> [Problem]:
Please restate the material below word for word, from the first line through the one that contains "Eventonen (1098, 1963)", inclusive.

> [Information supplied]:

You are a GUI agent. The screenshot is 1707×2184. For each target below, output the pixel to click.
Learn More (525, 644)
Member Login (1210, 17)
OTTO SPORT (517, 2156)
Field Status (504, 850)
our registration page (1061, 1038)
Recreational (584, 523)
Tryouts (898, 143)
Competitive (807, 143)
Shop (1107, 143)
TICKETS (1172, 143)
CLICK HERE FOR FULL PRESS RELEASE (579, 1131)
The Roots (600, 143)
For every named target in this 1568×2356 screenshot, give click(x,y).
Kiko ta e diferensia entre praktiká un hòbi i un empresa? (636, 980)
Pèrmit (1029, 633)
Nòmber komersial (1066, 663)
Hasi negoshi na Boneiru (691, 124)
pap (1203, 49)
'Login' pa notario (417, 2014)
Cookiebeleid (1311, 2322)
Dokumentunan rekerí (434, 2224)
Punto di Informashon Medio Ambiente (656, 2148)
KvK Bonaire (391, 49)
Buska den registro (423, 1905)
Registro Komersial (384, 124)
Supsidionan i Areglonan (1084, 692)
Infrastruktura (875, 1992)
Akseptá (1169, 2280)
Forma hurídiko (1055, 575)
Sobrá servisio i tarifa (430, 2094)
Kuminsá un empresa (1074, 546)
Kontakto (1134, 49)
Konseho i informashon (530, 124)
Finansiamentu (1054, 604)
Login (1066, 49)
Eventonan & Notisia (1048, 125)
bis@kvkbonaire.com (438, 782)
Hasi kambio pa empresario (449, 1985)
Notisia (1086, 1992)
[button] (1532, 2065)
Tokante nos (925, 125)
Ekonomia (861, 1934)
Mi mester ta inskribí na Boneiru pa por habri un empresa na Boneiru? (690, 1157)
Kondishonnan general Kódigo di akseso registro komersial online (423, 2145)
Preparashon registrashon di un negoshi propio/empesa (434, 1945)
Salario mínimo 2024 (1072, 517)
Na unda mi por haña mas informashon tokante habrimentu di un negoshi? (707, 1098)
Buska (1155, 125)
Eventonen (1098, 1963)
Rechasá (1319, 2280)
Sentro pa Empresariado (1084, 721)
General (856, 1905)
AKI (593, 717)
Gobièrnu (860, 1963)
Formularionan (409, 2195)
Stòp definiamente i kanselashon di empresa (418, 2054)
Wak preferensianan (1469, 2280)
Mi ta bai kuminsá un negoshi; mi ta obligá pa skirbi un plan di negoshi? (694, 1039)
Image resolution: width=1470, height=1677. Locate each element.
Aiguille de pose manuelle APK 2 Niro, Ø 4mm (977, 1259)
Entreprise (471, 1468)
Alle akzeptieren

> [Output for this task]:
You are a GUI agent. The screenshot is 1707×2184. For each target below, output the pixel to click.
Learn More (525, 644)
Member Login (1210, 17)
OTTO SPORT (517, 2156)
Field Status (504, 850)
our registration page (1061, 1038)
Recreational (584, 523)
Tryouts (898, 143)
Competitive (807, 143)
Shop (1107, 143)
TICKETS (1172, 143)
CLICK HERE FOR FULL PRESS RELEASE (579, 1131)
The Roots (600, 143)
For every named target in this 1568×2356 screenshot, give click(x,y).
Kiko ta e diferensia entre praktiká un hòbi i un empresa? (636, 980)
Pèrmit (1029, 633)
Nòmber komersial (1066, 663)
Hasi negoshi na Boneiru (691, 124)
pap (1203, 49)
'Login' pa notario (417, 2014)
Cookiebeleid (1311, 2322)
Dokumentunan rekerí (434, 2224)
Punto di Informashon Medio Ambiente (656, 2148)
KvK Bonaire (391, 49)
Buska den registro (423, 1905)
Registro Komersial (384, 124)
Supsidionan i Areglonan (1084, 692)
Infrastruktura (875, 1992)
Akseptá (1169, 2280)
Forma hurídiko (1055, 575)
Sobrá servisio i tarifa (430, 2094)
Kuminsá un empresa (1074, 546)
Kontakto (1134, 49)
Konseho i informashon (530, 124)
Finansiamentu (1054, 604)
Login (1066, 49)
Eventonan & Notisia (1048, 125)
bis@kvkbonaire.com (438, 782)
Hasi kambio pa empresario (449, 1985)
Notisia (1086, 1992)
[button] (1532, 2065)
Tokante nos (925, 125)
Ekonomia (861, 1934)
Mi mester ta inskribí na Boneiru pa por habri un empresa na Boneiru? (690, 1157)
Kondishonnan general Kódigo di akseso registro komersial online (423, 2145)
Preparashon registrashon di un negoshi propio/empesa (434, 1945)
Salario mínimo 2024 (1072, 517)
Na unda mi por haña mas informashon tokante habrimentu di un negoshi? (707, 1098)
Buska (1155, 125)
Eventonen (1098, 1963)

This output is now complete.